Amid growing tensions between the United States and China over trade and alleged wrongdoing in the infancy of the COVID-19 pandemic, Sen. Tom Cotton is proposing a bill that would deny student visas requested by Chinese nationals looking to conduct graduate or post-graduate studies in science, technology and engineering fields in the United States.
“The Chinese Communist Party has long used American universities to conduct espionage on the United States,” the junior senator from Arkansas said in a statement.
Sen. Cotton is joined by fellow senator Marsha Blackburn (R-Tenn.) in the push for the legislation. The pair are each co-sponsors of the proposed bill, which they are calling the SECURE CAMPUS Act.
“We’ve fed China’s innovation drought with American ingenuity and taxpayer dollars for too long; it’s time to secure the U.S. research enterprise against the CCP’s economic espionage,” Sen. Blackburn said in a statement of her own.
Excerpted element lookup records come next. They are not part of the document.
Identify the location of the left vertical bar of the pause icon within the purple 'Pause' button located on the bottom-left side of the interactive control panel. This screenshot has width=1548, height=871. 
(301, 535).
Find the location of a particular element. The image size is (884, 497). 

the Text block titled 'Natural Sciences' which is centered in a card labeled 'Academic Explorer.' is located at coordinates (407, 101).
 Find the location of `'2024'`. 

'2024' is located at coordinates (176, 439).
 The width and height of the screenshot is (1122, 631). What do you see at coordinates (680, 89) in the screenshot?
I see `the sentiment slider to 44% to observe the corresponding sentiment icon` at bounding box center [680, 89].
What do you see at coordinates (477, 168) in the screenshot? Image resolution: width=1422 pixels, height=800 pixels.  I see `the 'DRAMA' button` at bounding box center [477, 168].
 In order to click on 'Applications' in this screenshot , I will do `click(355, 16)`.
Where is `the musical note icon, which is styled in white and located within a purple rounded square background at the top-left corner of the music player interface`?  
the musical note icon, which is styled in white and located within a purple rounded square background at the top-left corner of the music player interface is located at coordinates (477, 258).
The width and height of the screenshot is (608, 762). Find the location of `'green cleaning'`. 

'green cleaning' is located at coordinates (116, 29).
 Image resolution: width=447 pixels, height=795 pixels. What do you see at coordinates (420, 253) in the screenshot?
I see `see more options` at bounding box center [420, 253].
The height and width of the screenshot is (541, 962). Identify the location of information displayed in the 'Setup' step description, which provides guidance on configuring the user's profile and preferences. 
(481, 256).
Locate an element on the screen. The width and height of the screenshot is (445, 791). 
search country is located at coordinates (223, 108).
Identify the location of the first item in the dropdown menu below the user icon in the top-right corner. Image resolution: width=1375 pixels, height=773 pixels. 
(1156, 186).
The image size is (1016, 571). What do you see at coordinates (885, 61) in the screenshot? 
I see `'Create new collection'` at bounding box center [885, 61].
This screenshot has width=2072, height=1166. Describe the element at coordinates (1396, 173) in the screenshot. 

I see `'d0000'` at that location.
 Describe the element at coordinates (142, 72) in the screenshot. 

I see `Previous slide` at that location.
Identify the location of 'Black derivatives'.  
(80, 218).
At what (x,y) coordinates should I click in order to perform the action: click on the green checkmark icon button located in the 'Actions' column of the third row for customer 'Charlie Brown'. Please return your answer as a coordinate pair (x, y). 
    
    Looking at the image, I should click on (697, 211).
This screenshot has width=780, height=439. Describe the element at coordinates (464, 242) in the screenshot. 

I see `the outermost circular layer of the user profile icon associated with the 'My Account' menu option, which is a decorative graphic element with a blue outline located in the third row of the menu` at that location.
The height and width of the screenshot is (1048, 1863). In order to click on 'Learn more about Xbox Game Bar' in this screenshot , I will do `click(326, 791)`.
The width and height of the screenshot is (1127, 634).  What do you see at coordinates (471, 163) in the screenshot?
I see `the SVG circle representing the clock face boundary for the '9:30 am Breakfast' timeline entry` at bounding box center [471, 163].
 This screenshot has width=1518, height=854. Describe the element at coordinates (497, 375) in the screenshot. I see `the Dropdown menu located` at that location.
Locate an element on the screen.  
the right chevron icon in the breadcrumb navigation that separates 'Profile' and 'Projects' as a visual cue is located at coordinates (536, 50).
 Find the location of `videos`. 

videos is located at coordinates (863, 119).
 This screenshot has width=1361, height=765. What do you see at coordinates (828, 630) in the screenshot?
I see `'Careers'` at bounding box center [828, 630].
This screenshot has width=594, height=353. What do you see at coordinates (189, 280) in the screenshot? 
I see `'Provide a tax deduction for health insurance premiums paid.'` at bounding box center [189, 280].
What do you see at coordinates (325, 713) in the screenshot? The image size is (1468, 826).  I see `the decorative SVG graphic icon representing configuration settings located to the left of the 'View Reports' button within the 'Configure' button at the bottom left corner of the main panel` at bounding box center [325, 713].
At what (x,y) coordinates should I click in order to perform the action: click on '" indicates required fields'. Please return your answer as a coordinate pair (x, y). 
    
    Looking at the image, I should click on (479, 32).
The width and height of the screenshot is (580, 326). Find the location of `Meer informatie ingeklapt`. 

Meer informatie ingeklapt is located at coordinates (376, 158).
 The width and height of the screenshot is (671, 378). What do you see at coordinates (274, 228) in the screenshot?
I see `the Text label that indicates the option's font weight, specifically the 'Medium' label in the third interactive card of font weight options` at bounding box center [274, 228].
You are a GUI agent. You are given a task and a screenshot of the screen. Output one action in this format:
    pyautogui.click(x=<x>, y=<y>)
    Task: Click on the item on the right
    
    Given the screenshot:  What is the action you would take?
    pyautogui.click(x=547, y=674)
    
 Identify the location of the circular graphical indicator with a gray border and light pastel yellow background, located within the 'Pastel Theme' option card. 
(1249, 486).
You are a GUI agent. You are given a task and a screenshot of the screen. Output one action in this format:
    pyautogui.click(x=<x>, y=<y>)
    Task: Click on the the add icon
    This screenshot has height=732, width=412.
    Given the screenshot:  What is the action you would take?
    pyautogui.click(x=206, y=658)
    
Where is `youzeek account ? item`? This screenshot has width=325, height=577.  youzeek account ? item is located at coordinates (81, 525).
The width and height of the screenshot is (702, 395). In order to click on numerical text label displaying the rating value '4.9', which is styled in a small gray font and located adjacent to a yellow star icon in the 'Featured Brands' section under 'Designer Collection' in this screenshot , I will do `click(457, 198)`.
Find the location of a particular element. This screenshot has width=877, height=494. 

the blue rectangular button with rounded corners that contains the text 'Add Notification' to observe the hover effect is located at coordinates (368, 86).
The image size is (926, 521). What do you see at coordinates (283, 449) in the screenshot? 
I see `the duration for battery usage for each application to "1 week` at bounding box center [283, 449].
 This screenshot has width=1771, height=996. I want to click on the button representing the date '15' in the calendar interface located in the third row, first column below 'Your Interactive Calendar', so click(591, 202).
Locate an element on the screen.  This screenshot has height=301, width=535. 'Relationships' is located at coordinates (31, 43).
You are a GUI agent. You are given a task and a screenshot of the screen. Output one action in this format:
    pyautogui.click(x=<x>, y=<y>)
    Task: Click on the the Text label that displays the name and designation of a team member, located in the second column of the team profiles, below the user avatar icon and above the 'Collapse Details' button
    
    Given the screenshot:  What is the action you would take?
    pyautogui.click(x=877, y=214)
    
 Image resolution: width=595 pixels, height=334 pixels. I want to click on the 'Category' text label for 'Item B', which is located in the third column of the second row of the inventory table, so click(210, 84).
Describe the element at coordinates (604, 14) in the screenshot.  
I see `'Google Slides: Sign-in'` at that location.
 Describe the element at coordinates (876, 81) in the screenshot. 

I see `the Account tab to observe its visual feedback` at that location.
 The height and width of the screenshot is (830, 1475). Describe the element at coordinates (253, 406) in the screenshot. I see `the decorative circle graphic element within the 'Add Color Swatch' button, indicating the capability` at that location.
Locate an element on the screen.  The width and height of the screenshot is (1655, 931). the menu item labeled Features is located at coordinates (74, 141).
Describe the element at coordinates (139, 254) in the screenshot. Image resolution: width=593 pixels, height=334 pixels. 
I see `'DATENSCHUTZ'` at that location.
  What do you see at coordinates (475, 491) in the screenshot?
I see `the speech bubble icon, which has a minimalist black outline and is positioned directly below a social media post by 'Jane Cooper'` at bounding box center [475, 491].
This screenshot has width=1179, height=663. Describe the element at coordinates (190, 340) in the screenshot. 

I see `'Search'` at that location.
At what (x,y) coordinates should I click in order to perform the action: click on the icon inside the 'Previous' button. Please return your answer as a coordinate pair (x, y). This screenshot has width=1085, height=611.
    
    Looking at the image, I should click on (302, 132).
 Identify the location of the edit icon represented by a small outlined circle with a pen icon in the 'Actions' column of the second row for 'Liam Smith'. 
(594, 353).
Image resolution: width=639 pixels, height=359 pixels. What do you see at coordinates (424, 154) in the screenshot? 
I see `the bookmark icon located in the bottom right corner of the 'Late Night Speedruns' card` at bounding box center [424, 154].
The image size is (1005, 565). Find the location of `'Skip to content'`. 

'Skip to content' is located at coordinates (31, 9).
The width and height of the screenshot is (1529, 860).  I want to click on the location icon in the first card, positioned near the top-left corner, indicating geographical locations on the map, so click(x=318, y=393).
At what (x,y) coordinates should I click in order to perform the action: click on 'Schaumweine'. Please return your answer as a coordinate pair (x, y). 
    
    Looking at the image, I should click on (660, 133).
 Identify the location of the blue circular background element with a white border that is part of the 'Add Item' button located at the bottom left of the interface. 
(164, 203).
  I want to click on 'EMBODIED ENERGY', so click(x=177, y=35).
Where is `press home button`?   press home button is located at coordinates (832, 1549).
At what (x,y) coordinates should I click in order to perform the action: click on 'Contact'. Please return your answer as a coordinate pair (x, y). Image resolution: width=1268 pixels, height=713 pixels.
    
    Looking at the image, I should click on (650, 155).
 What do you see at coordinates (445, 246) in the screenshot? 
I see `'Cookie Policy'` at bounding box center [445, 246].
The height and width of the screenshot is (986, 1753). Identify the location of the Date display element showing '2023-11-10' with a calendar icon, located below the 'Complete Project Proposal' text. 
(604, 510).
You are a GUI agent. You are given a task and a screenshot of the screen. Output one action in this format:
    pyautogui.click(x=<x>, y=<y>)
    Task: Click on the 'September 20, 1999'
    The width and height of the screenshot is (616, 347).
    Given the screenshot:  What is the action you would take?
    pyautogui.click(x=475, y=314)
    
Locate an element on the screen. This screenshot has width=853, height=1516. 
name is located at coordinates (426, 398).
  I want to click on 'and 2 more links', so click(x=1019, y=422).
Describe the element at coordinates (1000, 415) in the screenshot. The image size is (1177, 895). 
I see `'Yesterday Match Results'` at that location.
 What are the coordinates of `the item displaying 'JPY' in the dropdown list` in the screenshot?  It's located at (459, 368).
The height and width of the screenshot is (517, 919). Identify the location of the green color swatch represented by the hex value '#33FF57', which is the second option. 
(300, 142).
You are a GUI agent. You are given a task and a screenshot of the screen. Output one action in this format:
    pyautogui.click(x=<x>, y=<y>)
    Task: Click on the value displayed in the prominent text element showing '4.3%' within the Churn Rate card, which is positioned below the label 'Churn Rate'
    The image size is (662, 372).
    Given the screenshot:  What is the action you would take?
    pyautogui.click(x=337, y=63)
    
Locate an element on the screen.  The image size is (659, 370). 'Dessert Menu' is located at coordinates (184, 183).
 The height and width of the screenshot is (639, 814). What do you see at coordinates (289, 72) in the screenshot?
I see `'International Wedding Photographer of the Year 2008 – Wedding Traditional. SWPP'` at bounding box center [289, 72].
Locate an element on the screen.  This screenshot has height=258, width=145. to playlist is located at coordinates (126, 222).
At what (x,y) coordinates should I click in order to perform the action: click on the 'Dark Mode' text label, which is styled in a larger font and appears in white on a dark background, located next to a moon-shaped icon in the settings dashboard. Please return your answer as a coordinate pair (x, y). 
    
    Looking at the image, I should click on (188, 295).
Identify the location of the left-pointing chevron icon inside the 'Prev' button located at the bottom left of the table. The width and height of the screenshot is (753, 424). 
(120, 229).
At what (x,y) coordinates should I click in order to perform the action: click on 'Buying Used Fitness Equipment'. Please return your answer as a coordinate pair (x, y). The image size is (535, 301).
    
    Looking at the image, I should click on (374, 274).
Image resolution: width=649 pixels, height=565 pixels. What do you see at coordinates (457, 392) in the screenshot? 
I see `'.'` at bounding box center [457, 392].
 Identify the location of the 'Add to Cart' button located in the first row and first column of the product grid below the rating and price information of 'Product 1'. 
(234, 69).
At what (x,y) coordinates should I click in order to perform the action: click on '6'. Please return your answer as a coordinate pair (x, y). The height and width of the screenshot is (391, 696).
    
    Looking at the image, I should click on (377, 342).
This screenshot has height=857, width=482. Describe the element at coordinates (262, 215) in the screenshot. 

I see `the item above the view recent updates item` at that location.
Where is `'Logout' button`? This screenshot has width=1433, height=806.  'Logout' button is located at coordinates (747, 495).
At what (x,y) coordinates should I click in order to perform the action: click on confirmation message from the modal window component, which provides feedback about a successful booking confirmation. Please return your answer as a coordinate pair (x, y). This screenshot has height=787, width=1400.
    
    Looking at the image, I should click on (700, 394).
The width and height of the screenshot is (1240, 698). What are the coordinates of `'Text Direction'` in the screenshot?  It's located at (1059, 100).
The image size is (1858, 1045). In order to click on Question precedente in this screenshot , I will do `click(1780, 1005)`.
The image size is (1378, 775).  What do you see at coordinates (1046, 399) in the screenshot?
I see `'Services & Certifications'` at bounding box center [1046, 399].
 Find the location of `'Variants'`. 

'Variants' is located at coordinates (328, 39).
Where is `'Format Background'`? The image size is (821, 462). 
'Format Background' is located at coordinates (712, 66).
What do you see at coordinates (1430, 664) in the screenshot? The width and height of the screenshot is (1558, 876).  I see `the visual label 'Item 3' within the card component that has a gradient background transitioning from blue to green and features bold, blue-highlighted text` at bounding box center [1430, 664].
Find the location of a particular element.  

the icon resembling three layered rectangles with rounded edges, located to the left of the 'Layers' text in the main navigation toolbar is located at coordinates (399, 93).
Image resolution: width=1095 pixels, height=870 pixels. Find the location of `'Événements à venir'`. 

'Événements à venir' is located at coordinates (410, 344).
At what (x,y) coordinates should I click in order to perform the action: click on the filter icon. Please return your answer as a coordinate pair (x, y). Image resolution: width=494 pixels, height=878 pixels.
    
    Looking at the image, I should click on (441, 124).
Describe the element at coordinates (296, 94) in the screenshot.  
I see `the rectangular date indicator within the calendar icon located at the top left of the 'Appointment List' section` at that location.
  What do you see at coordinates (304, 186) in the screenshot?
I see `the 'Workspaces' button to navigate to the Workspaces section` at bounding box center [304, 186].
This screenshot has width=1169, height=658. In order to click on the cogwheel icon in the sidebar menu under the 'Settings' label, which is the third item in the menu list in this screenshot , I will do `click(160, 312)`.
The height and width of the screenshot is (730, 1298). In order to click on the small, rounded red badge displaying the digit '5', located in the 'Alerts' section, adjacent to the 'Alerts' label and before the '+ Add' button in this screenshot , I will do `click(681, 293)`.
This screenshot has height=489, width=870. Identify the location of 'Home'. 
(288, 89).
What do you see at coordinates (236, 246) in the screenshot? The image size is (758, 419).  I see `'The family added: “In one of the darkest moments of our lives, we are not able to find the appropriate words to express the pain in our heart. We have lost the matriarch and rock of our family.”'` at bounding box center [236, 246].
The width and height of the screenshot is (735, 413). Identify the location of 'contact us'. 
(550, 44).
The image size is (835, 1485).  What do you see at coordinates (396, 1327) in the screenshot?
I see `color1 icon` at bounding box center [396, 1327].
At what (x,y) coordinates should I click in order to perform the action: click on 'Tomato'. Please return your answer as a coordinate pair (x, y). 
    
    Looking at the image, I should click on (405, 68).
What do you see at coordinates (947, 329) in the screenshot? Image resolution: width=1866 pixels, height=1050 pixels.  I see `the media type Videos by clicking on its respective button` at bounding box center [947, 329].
The news comes as recent reports surfaced that China was hacking the coronavirus research of American laboratories and universities, as reported by Newsweek in May.
Prior to Sen. Cotton’s statements related to this bill proposal, he has been an unabashed critic of China’s handling of the COVID-19 outbreak worldwide, in March alleging that “China’s lies” helped spread the novel coronavirus.
For his remarks, China recently threatened to sanction him and other U.S. lawmakers who had been particularly critical of it in recent months.
Earlier this month, a UA professor was arrested on charges of wire fraud and a failure to disclose ties with the Chinese government.